For information about encrypting the password for the database user, see Encrypting your database password.
Use the db.service.owner
property to specify the name of the operating system user that owns the cluster that is being managed by Failover Manager. This property isn't required on a dedicated witness node.
# This property tells EFM which OS user owns the $PGDATA dir for # the 'db.database'. By default, the owner is either 'postgres' # for PostgreSQL or 'enterprisedb' for EDB Postgres Advanced # Server. However, if you have configured your db to run as a # different user, you will need to copy the /etc/sudoers.d/efm-XX # conf file to grant the necessary permissions to your db owner. # # This username must have write permission to the # 'db.data.dir' specified below. db.service.owner=
Specify the name of the database service in the db.service.name
property if you use the service
or systemctl
command when starting or stopping the service.

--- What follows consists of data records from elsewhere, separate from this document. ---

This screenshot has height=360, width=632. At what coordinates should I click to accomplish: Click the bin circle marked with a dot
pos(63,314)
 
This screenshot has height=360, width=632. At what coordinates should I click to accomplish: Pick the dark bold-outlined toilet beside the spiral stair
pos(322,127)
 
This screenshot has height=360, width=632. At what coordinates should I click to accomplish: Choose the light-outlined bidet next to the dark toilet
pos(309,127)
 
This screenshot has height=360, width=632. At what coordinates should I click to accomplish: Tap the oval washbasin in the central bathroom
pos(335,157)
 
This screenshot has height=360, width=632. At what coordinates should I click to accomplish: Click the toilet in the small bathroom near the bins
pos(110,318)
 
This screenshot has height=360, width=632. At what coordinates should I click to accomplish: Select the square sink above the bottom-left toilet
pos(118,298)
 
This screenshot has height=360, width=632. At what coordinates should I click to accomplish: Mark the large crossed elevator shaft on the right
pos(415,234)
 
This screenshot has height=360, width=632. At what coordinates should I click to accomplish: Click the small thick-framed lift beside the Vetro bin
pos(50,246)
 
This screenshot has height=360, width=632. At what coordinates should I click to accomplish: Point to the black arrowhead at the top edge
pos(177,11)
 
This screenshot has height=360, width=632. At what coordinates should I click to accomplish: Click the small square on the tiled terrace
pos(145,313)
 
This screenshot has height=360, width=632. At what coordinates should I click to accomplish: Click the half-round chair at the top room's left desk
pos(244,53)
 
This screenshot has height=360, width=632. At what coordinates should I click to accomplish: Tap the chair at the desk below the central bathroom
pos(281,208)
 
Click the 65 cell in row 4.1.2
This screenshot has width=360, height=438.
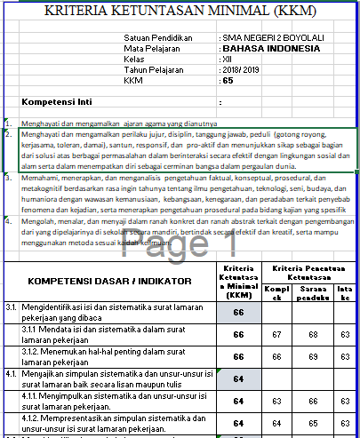[312, 422]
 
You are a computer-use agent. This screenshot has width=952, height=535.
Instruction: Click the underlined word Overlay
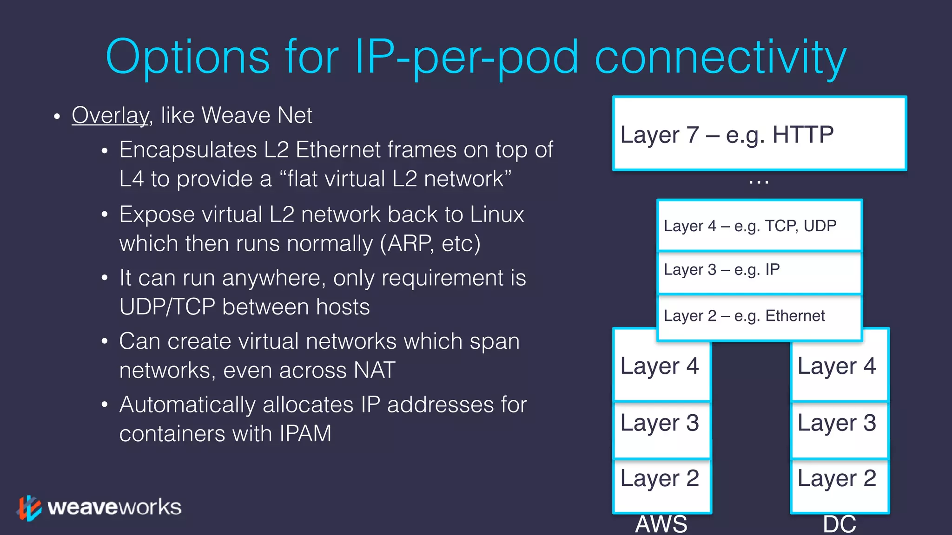tap(110, 115)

# Specify the proper service name in order to use service commands # rather than pg_ctl to start/stop/restart a database. For example, if # this property is set, then 'service <name> restart' or 'systemctl # restart <name>' # (depending on OS version) will be used to restart the database rather # than pg_ctl. # This property is required if running the database as a service. db.service.name=
Use the same service control mechanism (pg_ctl
, service
, or systemctl
) each time you start or stop the database service. If you use the pg_ctl
program to control the service, specify the location of the pg_ctl
program in the db.bin
property.
# Specify the directory containing the pg_controldata/pg_ctl commands, # for example: # /usr/edb/as12/bin. Unless the db.service.name property is used, the # pg_ctl command is used to start/stop/restart databases as needed # after a failover or switchover. This property is required. db.bin=
Use the db.data.dir
property to specify the location where a standby.signal
or recovery.conf
file will be created. This property is required on primary and standby nodes. It isn't required on a dedicated witness node.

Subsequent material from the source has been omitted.